REQUEST: Format the lines as a Markdown table with the columns Row and Line, starting at the line containing "Given: Click the field name list scrollbar" and ending at the line containing "[x=1092, y=136]". Number each row in the Row column and leave out blank lines.

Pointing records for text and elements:
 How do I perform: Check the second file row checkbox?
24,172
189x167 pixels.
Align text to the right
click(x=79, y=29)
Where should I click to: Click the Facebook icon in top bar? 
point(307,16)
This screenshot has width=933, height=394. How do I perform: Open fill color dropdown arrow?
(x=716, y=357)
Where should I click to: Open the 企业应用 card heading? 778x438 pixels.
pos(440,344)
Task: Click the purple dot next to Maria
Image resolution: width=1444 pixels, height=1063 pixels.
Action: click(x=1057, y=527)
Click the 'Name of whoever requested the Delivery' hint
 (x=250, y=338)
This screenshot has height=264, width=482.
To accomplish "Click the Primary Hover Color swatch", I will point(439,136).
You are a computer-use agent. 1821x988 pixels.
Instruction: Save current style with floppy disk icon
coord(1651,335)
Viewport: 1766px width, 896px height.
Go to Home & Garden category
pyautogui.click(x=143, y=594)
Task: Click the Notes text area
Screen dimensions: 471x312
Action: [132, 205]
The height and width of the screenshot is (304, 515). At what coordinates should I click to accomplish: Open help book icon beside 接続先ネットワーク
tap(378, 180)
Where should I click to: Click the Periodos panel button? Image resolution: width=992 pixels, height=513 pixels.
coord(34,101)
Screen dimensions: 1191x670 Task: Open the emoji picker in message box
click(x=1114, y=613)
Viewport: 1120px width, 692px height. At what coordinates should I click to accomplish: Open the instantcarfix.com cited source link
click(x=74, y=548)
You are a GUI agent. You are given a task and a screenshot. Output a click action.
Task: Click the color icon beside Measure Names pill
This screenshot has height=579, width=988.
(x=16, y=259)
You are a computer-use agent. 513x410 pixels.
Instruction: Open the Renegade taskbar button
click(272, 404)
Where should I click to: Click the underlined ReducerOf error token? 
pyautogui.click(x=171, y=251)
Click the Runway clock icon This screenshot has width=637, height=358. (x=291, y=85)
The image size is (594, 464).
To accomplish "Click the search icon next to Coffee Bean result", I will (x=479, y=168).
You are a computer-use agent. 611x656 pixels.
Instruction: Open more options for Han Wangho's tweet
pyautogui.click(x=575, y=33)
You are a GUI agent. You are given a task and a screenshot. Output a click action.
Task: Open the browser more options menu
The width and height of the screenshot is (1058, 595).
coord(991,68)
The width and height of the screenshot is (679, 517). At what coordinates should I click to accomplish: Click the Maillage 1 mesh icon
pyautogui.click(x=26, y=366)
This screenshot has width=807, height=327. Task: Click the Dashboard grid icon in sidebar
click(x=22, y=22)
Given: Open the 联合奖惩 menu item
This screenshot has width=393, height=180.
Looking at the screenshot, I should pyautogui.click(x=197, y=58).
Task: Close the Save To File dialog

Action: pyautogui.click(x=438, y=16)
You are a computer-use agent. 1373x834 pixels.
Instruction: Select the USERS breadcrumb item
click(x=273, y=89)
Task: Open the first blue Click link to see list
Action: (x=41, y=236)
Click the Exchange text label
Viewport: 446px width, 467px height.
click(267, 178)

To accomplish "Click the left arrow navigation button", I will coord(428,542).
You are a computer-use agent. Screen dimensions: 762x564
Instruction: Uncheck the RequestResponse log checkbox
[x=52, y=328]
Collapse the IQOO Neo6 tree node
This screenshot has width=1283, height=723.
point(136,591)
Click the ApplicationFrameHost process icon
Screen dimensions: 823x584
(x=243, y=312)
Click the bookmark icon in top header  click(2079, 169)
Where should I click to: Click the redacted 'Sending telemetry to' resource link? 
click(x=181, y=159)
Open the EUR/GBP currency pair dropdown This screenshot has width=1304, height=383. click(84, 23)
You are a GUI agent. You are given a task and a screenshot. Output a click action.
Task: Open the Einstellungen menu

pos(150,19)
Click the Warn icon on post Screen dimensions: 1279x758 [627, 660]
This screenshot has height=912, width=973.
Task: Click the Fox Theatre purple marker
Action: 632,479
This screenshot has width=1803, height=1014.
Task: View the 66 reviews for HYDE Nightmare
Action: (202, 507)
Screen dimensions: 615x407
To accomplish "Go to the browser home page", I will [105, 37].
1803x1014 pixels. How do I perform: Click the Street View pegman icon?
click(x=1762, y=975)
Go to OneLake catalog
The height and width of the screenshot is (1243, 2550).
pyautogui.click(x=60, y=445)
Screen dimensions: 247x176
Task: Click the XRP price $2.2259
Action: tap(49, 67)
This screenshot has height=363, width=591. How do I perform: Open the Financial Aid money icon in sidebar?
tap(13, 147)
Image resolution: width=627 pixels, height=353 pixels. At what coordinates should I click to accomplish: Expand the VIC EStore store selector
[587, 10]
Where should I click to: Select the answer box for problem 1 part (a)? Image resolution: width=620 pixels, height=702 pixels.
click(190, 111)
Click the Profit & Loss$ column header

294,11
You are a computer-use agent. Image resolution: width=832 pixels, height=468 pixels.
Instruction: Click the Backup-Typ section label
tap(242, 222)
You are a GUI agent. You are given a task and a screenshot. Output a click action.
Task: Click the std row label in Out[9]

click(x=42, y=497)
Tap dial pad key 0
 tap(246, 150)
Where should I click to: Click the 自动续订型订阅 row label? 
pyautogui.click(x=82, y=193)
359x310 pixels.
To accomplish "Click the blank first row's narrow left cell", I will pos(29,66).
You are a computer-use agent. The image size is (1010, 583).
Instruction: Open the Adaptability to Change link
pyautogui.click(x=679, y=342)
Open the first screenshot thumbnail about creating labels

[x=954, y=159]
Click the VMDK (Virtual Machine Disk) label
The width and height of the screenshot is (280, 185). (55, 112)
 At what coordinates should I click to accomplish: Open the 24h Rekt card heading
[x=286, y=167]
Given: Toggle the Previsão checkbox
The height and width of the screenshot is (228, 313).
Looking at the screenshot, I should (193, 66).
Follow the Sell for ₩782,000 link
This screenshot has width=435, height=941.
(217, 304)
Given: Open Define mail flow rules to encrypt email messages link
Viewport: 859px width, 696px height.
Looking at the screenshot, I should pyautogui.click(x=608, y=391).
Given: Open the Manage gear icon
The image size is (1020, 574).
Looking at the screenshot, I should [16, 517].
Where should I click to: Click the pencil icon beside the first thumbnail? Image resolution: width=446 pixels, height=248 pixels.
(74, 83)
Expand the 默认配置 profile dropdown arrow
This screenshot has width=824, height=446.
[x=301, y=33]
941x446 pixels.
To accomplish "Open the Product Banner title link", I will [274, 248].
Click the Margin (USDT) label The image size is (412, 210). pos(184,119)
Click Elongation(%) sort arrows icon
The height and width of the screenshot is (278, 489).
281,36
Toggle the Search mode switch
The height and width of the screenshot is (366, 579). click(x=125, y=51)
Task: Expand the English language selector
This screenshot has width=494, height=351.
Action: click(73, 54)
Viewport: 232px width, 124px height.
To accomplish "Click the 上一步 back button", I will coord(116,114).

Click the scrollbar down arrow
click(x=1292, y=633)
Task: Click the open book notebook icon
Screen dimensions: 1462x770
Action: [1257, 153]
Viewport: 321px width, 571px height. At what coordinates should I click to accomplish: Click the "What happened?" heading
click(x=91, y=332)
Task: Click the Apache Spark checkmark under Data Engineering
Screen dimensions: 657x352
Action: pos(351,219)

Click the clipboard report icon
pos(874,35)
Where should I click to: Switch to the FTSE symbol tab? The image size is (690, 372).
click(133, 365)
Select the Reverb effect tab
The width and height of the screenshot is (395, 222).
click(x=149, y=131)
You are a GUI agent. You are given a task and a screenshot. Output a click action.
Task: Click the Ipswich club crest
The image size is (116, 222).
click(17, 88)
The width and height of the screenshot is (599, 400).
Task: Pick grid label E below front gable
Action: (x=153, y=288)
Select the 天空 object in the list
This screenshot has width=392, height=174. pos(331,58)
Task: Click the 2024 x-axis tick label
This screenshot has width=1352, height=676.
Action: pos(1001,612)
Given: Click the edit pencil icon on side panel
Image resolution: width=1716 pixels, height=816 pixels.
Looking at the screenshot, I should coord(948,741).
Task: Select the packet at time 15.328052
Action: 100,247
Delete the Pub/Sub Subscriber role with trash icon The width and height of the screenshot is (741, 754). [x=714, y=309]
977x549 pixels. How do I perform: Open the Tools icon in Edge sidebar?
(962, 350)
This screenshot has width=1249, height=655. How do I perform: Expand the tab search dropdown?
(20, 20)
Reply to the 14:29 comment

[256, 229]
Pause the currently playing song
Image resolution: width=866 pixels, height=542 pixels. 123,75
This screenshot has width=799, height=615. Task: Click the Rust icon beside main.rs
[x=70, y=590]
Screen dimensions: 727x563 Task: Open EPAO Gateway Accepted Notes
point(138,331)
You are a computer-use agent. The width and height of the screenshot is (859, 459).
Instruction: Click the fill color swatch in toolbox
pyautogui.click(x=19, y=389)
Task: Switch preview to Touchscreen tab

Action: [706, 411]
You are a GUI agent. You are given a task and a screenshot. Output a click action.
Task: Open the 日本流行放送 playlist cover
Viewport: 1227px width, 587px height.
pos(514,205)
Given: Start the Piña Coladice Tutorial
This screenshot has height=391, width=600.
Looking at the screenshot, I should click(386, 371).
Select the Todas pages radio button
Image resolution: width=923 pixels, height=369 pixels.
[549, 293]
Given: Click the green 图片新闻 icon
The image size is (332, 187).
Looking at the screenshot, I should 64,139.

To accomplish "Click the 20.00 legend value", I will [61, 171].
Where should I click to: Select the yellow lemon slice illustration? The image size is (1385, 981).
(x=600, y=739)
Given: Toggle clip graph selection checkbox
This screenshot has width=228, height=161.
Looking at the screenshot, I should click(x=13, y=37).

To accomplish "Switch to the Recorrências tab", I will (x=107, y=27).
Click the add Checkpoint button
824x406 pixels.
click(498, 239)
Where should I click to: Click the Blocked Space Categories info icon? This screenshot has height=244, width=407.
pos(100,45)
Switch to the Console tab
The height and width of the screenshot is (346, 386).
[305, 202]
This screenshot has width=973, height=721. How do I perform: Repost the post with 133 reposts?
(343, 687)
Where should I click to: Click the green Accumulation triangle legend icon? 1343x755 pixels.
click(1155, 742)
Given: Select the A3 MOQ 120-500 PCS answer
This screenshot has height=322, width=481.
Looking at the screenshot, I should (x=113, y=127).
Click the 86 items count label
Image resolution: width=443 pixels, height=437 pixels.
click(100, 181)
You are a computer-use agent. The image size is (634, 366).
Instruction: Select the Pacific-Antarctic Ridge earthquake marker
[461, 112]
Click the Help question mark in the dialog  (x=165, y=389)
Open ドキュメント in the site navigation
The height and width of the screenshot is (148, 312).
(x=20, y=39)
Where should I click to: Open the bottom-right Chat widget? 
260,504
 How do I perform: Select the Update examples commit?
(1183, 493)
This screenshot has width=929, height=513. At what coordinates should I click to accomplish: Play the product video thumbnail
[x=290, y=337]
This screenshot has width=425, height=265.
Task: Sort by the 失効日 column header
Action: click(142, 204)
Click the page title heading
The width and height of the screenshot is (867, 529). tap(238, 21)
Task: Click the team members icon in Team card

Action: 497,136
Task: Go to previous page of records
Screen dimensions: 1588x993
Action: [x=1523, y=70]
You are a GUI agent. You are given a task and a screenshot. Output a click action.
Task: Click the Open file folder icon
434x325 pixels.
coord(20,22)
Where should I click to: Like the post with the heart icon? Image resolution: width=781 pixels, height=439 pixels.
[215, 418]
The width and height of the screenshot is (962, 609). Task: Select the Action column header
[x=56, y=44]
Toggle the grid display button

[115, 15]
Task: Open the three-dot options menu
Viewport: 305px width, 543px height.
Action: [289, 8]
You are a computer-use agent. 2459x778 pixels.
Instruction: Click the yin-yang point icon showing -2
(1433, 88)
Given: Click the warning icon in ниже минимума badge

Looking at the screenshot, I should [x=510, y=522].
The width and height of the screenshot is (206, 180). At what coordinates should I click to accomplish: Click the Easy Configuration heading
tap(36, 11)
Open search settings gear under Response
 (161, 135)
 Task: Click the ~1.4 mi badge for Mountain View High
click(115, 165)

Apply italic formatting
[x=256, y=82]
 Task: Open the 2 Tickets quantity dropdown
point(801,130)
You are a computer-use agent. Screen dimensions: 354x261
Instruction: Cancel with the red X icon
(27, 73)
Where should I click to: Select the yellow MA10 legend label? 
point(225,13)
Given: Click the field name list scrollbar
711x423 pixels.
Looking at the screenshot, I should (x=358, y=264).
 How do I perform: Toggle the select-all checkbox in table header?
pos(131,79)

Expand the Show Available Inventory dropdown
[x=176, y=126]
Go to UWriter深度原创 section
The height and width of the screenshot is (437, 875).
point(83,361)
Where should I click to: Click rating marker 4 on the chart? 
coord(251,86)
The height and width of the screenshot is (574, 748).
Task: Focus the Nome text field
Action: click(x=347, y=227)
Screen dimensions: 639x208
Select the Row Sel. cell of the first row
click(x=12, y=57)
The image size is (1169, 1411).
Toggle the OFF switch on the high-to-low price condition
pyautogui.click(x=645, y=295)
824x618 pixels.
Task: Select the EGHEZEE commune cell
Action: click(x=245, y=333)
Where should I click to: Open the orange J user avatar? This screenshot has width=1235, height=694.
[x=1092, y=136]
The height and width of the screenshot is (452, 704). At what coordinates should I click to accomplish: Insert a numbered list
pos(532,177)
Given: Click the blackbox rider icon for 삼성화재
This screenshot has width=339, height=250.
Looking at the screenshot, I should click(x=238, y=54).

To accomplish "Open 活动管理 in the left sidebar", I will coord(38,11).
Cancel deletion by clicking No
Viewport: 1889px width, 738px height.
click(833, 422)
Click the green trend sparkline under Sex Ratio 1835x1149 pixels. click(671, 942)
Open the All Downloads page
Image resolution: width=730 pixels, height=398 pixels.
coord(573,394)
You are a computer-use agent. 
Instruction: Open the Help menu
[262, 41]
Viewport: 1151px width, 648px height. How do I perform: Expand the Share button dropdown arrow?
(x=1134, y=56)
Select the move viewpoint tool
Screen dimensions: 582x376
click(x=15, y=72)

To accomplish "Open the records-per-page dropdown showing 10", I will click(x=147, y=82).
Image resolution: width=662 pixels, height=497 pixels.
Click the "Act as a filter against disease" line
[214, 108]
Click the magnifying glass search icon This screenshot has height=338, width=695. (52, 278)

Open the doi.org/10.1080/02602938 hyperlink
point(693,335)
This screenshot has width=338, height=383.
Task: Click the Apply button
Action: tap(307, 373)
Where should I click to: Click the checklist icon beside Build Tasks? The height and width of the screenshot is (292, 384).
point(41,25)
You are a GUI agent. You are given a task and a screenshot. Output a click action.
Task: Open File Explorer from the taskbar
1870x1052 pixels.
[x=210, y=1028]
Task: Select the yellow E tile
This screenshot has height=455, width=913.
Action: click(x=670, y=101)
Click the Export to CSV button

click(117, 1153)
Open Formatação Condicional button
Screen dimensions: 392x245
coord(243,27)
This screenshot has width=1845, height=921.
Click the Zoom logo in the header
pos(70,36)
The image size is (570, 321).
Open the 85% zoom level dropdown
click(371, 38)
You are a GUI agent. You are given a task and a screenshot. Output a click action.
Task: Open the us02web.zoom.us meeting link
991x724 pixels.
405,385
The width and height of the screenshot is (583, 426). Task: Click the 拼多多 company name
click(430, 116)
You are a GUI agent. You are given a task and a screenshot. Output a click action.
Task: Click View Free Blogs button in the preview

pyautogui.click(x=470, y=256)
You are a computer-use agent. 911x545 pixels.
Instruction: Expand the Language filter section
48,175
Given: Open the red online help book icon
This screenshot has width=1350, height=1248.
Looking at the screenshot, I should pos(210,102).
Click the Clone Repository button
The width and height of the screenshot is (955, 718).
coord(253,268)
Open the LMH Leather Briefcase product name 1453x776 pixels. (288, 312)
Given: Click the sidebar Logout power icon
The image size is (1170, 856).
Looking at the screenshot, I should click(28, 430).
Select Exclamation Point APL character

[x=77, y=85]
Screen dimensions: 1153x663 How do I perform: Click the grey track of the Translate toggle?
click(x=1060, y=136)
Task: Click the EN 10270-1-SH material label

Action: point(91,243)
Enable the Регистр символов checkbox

SOLUTION TO THE EXERCISE:
| Row | Line |
|---|---|
| 1 | Given: Click the field name list scrollbar |
| 2 | 711x423 pixels. |
| 3 | Looking at the screenshot, I should (x=358, y=264). |
| 4 |  How do I perform: Toggle the select-all checkbox in table header? |
| 5 | pos(131,79) |
| 6 | Expand the Show Available Inventory dropdown |
| 7 | [x=176, y=126] |
| 8 | Go to UWriter深度原创 section |
| 9 | The height and width of the screenshot is (437, 875). |
| 10 | point(83,361) |
| 11 | Where should I click to: Click rating marker 4 on the chart?  |
| 12 | coord(251,86) |
| 13 | The height and width of the screenshot is (574, 748). |
| 14 | Task: Focus the Nome text field |
| 15 | Action: click(x=347, y=227) |
| 16 | Screen dimensions: 639x208 |
| 17 | Select the Row Sel. cell of the first row |
| 18 | click(x=12, y=57) |
| 19 | The image size is (1169, 1411). |
| 20 | Toggle the OFF switch on the high-to-low price condition |
| 21 | pyautogui.click(x=645, y=295) |
| 22 | 824x618 pixels. |
| 23 | Task: Select the EGHEZEE commune cell |
| 24 | Action: click(x=245, y=333) |
| 25 | Where should I click to: Open the orange J user avatar? This screenshot has width=1235, height=694. |
| 26 | [x=1092, y=136] |